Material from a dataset
___

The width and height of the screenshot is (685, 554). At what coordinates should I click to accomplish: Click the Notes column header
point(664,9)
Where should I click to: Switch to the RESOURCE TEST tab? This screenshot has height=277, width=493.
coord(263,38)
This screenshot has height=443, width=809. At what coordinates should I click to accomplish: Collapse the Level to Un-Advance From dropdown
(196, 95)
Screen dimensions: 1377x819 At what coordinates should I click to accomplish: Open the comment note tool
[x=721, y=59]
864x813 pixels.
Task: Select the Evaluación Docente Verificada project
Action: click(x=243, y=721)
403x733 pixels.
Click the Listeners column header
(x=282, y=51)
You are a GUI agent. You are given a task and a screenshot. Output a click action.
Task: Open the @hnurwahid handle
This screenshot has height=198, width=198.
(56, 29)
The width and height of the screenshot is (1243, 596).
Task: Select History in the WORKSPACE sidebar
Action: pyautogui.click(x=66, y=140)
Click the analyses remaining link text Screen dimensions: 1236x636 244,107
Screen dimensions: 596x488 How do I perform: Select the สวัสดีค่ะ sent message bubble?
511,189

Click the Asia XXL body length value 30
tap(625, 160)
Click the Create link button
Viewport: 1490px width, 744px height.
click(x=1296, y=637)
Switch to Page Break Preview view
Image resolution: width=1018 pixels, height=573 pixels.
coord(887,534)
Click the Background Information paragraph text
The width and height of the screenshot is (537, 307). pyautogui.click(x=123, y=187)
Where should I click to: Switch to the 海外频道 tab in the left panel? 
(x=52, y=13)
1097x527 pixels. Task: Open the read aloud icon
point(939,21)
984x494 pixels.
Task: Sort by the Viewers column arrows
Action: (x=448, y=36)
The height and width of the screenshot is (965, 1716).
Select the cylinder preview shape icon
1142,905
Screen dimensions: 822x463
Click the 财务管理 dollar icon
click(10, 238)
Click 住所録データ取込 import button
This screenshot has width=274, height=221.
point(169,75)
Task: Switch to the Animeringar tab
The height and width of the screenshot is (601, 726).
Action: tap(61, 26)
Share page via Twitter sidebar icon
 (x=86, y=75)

___

• REQUIRED WORK:
Report every line of the material above that contains the string "accomplish", matching case exactly.

• TASK SOLUTION:
The width and height of the screenshot is (685, 554). At what coordinates should I click to accomplish: Click the Notes column header
This screenshot has height=443, width=809. At what coordinates should I click to accomplish: Collapse the Level to Un-Advance From dropdown
Screen dimensions: 1377x819 At what coordinates should I click to accomplish: Open the comment note tool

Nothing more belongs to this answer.